After being targeted at a festival and realising there would be no punishment for the perpetrator, 26-year-old Gina Martin has been campaigning to bring in new legislation. Today she told the BBC that the fact the House of Lords had finally backed the bill was “politics and society at its best”.

Though Scotland has had the legislation for almost a decade, there’s been a few roadblocks in Westminster over the last 18 months. The Voyeurism (Offences) Bill which moved to protect people from non-consensual pictures of their genitals being taken in public was blocked by a Tory MP named Christopher Chope. His shocking decision was met with cries of “shame” in the House of Commons. Afterwards, his MP office door was decorated with knickers.

However, after the bill was approved in the House of Lords, Gina felt like her drawn out campaign was worth it. “I wanted to change this for everyone because the least we deserve is to be able to wear what we want without non-consensual photos being taken of us,” she explained.

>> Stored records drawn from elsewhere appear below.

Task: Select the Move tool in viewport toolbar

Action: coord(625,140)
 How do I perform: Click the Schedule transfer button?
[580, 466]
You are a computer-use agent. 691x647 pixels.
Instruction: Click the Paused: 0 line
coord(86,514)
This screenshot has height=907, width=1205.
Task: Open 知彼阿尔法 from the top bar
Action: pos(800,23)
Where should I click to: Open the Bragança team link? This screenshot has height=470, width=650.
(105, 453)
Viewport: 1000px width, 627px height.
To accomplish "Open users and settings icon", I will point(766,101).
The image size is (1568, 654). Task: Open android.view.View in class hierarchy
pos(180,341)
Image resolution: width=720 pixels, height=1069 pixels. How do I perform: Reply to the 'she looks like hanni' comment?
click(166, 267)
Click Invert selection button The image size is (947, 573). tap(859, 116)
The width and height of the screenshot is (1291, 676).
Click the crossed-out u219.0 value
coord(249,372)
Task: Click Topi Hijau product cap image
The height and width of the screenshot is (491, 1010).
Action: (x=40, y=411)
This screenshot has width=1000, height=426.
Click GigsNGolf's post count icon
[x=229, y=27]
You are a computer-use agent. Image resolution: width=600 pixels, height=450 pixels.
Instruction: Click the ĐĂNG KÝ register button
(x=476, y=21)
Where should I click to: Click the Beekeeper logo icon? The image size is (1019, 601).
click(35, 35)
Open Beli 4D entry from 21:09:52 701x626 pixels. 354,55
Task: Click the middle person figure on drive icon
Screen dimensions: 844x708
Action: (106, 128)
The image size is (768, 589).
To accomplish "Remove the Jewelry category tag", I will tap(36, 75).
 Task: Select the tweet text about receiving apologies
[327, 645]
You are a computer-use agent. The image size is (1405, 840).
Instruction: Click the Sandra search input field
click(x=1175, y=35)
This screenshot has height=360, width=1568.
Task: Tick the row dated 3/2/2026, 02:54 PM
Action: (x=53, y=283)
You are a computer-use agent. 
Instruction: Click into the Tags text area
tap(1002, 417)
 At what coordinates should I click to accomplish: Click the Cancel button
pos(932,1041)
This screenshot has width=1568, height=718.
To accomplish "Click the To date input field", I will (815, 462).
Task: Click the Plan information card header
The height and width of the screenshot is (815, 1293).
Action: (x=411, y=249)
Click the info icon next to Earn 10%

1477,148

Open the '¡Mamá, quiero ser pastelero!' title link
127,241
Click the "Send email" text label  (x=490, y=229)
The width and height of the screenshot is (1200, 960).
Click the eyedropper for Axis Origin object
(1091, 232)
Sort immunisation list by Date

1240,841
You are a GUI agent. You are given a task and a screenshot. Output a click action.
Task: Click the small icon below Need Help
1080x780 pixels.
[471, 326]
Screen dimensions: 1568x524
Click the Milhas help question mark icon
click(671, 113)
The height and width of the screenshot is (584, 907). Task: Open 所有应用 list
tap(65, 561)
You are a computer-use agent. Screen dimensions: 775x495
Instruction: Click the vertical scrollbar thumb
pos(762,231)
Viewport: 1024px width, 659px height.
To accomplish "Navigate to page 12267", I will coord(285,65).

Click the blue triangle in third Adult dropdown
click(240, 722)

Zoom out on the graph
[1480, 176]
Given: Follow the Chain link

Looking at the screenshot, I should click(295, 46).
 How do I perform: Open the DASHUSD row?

At the time she told Dazed of how she has been standing waiting for The Killers at the British Summertime Festival in Hyde Park when two men crept up behind her and her sister offering them chips.

“They started chatting, but over the next half hour or so they became really invasive, asking us personal questions and standing way too close, rubbing up against my leg,” she recalled. She then saw that one of them had Whatsapp open and on the screen was a photo of a woman’s crotch.

“WhatsApp was open, and on the screen was a photo of a woman’s crotch. As I noticed the thin strip of underwear, the pink mini skirt, the top of the snakeskin boots – I suddenly knew what I was looking at. It was a picture of me, under my skirt.”

After 18 months, 50,000 signatures, and several stumbling blocks, women in the UK have finally won the fight against upskirting.